* **Work to be completed**
Set down only the lines from the one containing "Task: Open the user avatar profile menu" through the final line of the entries below, exactly as they stand, with no pictures.

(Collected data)

[Start of section]

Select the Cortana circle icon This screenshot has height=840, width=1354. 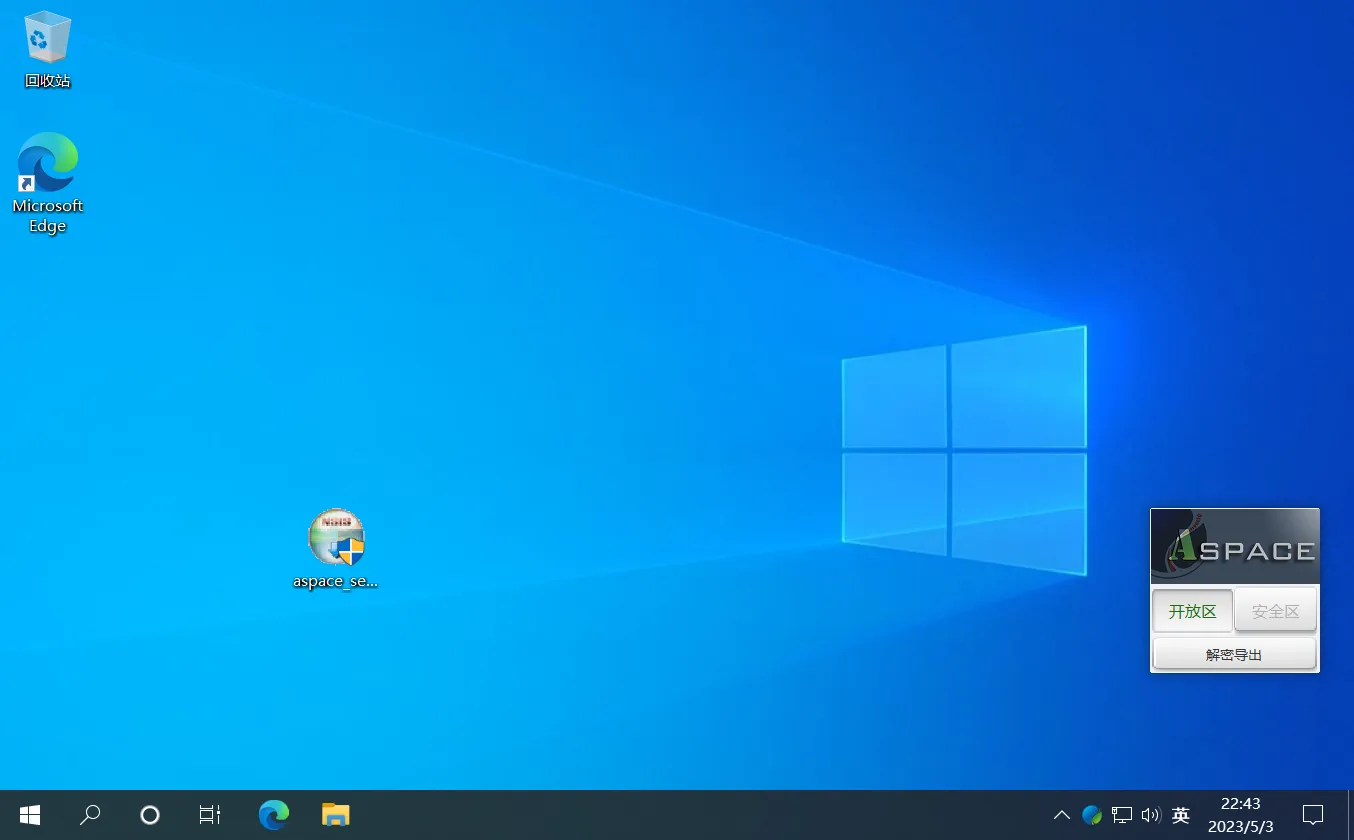click(149, 815)
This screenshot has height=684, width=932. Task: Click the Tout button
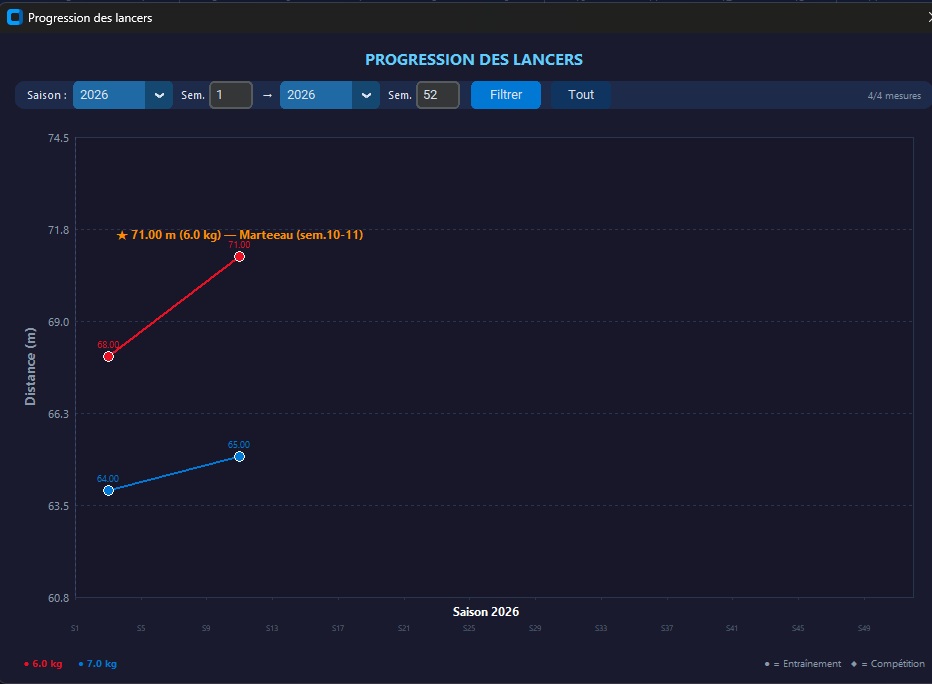click(580, 94)
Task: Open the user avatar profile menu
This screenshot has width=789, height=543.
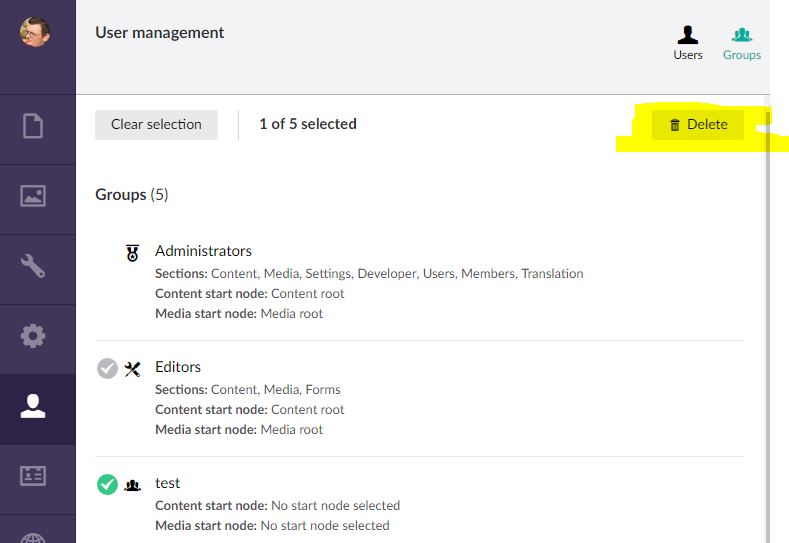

[End of section]

* **Solution below**
Task: Open the user avatar profile menu
This screenshot has width=789, height=543.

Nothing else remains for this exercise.